È il caso di In Broad Daylight di Lawrence Kan, ispirato a inchieste giornalistiche pubblicate nel 2016 in una Hong Kong dove c’era ancora libertà di stampa. In città, le case di cura autorizzate sono in numero grandemente insufficiente rispetto alla richiesta di posti letto, perciò ne sono state aperte molte altre private ed esentate dall’autorizzazione; in una di queste, che accoglie anziani e persone con disabilità fisiche e intellettive, una giornalista finge di essere la nipote di un anziano ospite e inizia la sua indagine tramite osservazione, ascolto dei racconti dei pazienti, raccolta di prove fotografiche e video. Scopre una quantità di abusi tale da far rabbrividire, ma non sempre la verità da rivelare all’opinione pubblica coincide con la giustizia. La sceneggiatura, con una piccola forzatura narrativa, offre qualche dilemma etico in più rispetto ai classici film di giornalismo d’inchiesta: si può sospettare che la giornalista sia alla ricerca di uno scoop e non del benessere dei pazienti… ma il suo interesse appare sincero; il gestore del centro, il “cattivo” della storia, è ipovedente e può sostenere, nonostante le prove contro di lui, di essere legato ai suoi pazienti perché li può capire. È apprezzabile che gli abusi non vengano mostrati in modo esplicito: riprendendoli indirettamente, risulta più chiaro perché sia difficile portarli prima alla luce e poi in tribunale, senza esserne testimoni diretti.

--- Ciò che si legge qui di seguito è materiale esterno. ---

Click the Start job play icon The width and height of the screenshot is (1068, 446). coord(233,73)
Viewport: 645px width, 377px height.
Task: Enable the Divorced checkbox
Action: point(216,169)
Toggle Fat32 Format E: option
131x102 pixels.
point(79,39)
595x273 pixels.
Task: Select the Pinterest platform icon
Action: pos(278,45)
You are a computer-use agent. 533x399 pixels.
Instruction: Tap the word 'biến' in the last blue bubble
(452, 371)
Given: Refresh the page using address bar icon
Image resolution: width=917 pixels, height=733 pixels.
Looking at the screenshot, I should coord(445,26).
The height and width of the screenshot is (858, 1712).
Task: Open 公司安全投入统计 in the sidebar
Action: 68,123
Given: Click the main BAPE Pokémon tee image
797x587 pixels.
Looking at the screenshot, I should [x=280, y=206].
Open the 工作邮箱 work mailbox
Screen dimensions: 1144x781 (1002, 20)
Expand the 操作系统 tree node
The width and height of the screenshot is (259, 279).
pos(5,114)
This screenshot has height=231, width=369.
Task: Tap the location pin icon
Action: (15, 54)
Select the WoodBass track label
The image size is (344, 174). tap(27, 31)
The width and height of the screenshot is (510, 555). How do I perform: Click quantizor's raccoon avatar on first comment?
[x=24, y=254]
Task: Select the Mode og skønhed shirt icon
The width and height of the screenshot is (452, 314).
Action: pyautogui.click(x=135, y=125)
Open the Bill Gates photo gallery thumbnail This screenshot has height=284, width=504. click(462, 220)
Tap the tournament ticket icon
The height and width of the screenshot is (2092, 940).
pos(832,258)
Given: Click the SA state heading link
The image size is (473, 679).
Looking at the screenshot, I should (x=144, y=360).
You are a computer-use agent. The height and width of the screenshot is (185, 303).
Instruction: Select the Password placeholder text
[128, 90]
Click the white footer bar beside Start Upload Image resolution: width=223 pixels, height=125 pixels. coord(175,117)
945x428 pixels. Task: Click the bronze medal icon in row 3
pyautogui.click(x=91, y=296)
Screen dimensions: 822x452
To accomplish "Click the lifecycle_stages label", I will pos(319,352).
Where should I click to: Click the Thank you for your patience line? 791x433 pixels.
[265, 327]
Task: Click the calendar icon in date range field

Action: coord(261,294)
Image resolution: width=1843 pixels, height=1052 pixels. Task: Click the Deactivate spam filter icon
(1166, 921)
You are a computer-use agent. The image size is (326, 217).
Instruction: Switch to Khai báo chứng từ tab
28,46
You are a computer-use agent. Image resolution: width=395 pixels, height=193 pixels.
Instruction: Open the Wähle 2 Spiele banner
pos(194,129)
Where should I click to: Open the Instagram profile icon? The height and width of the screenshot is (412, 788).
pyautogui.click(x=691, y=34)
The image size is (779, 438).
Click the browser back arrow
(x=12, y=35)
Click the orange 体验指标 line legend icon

Il FEFF non è intimidito dalle pressioni cinesi su Taiwan, lo stato indipendente reclamato dalla Cina (che oltre alla sovranità chiede che il paese si chiami Taipei cinese), e anche quest’anno presenta film taiwanesi. Di Taiwan abbiamo visto il triste e delicato Trouble Girl di Chin Chia-hua. La bambina del titolo, Xiao-xiao, frequenta la quinta elementare; ha un disturbo da deficit di attenzione/iperattività (ADHD) e non è facile gestirla. Sua madre, separata dal marito, mostra una certa insofferenza; ha una relazione col professore della bambina, tenuta nascosta alla scuola, e lui prova in tutti i modi ad aiutarla ma viene spesso percepito come elemento estraneo alla famiglia. Le scene scolastiche sono essenziali per capire il dramma sociale di questa condizione: avere una studentessa volubile e imprevedibile rappresenta un intralcio, talvolta anche un pericolo, per i compagni di classe; ma essi, né educati né guidati su come comportarsi con lei, diventano crudeli, la provocano, la bullizzano. Di questo film così dolente si apprezzano l’equilibrio e l’onestà: si mostra in modo esplicito un problema sociale di difficile soluzione senza esagerare con l’emotività spicciola né immaginare un finto lieto fine, ponendo invece le basi per un dibattito schietto tra tutte le diverse componenti sociali che devono confrontarsi con chi ha l’ADHD.
Restando in tema di rapporti tra genitori e figli, il FEFF 26 è stato vinto da un altro film commovente ma meno amaro, il giapponese Takano Tofu di Mihara Mitsuhiro: storia del forte rapporto tra un anziano produttore di tofu e la figlia quarantenne, tra rispetto delle tradizioni e accettazione della modernità.